L'unico motivo per cui un esordio discografico riesca a fornire livelli di qualità generale così alti fin dal primissimo approccio potrebbe essere scovato quasi esclusivamente nel reale, vivo, vero, genuino talento dei rispettivi artefici, misto a una sempre salvifica dose di poliedricità intuitiva necessaria a capire quando è il caso – e quando no – di spingere sull'acceleratore della diversificazione in cerca di una personalità pressoché definitiva ma comunque già presente in un bagaglio culturale di enorme rispetto e riscontro tangibile.
La gradevolezza, il tatto e la maestria con cui il quintetto strumentale bolognese Haiku, in questo bellissimo primo album omonimo, riesce a trattare la non semplicissima materia di base è sintomo di grande ingegno stilistico derivante da una indiscutibile dote sia tecnica che relativa a una saggezza di gusto in sede di selezione delle scelte, soluzioni isolate dal marasma di idee incandescenti e sviluppate attentamente per estrapolare dal contesto di provenienza tanto una dimostrazione di estro creativo quanto una fondamentale predisposizione alla costruzione di cattedrali sonore in cui la bellezza sostanziale è madrina indiscussa dell'universo posto in essere.
L'amore viscerale e il senso del groove di matrice ampiamente jazz-funk emerge fin da subito come solida dichiarazione di intenti e corposo biglietto da visita in scia con un'aura progressive di stampo '70 mai difforme dalla proposta generale, anzi perfettamente in sincrono con freschissime e pregevoli intuizioni anche fusion nella disposizione delle architetture strumentali. Con un'apertura così avvolgente e trainante come quella riservata alla splendida title track vengono in mente strani ma interessanti matrimoni tra Weather Report, The Crusaders, Perigeo e Pat Metheny, abilmente supportati e, anzi, amplificati da corposi incrementi di groove funky di grande impatto cognitivo e umorale (Cupa cupa).

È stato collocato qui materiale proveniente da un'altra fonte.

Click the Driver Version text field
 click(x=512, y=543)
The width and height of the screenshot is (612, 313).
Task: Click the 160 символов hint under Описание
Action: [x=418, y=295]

Ma le linee guida possono protendersi ora verso stupefacenti picchi world-jazz tanto magnificamente melodici quanto sperimentali in ottica chill (Two of us), ora verso travolgenti animismi tardo-soul (051) e ora ai confini di non celate intuizioni elettroniche di stampo vintage ma sempre molto attuali nella definizione di precise identità creative (Spirit dance). Alla luce di così tanta – e così ottima – carne al fuoco, non si può fare altro che lasciarsi trasportare da un flusso globale fatto anche di nobili intuizioni simil-post-indie-rock volentieri un po' zappiane (The chase), comunque votate a fondamenta classiciste (Nostalgic) ma sempre rivolte a un ascolto fluido e variegato in termini sia di sostanza di scrittura che di relativa trasposizione emozionale.
Gran bel disco e grande band a cui affidare le proprie orecchie sicuri di ricevere un adeguato trattamento sia per il corpo che per l'anima.